Sebuah kota di China timur sedang mempersiapkan untuk meluncurkan database yang akan memungkinkan orang menikah untuk memeriksa apakah calon pasangan mereka memiliki riwayat kekerasan dalam rumah tangga, dalam apa yang disebut sebagai yang pertama bagi negara itu.
Pemerintah Yiwu, di provinsi Zhejiang timur, mengatakan pada hari Rabu (24 Juni) bahwa database yang dapat dicari akan mencakup informasi tentang pelaku pelecehan yang dihukum di seluruh Tiongkok serta mereka yang menjadi sasaran perintah penahanan atau penahanan sejak 2017. Ini akan mencakup orang-orang yang dituduh melakukan kekerasan dalam rumah tangga terhadap pasangan mereka, orang tua dan saudara kandung.
Database catatan kekerasan dalam rumah tangga, yang menurut Federasi Wanita Seluruh China yang didukung negara adalah yang pertama di China, akan diperbarui secara real time dan debut pada 1 Juli.

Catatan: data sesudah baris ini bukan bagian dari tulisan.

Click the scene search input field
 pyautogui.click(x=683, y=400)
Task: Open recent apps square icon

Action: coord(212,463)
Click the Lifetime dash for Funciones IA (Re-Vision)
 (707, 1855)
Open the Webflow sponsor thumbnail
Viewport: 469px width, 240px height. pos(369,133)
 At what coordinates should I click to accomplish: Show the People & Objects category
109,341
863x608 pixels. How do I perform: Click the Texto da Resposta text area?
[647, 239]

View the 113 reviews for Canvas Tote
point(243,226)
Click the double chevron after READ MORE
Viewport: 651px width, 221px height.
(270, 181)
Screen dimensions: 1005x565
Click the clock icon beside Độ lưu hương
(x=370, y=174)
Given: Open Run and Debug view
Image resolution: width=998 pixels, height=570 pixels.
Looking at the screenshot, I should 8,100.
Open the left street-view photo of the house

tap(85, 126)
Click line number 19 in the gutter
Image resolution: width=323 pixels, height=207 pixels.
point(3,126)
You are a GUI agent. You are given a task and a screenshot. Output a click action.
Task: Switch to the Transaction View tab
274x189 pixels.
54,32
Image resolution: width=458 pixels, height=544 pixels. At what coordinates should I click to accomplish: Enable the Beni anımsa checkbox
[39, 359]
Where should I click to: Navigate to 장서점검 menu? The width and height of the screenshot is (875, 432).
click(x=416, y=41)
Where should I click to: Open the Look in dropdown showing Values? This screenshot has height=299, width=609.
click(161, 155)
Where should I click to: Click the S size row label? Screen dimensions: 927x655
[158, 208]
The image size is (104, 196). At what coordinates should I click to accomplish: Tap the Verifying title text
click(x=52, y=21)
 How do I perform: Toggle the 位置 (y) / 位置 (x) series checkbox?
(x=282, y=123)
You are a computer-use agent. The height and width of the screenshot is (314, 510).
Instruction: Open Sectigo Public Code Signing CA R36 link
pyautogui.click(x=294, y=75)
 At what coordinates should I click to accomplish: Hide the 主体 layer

“Dalam banyak kasus, pihak-pihak yang terlibat hanya tahu tentang kekerasan dalam rumah tangga setelah menikah. Dengan membuat database penyelidikan, mitra dapat mengetahui sebelumnya dan mempertimbangkan apakah akan menikah,” Zhou Danying, wakil ketua Federasi Wanita Yiwu, salah satu badan pemerintah yang terlibat dalam program tersebut, mengatakan kepada The Paper, sebuah situs berita yang berbasis di Shanghai.
“Tujuannya adalah untuk mencegah dan mengurangi kemungkinan kekerasan dalam rumah tangga.”
China, seperti negara-negara lain, telah lama bergulat dengan kekerasan dalam rumah tangga, dan pandemi virus corona telah memperburuk masalah. Dengan jutaan orang ditempatkan di bawah penguncian, polisi mengatakan mereka telah melihat peningkatan kasus pria yang melecehkan pasangan mereka, menurut situs berita Sixth Tone.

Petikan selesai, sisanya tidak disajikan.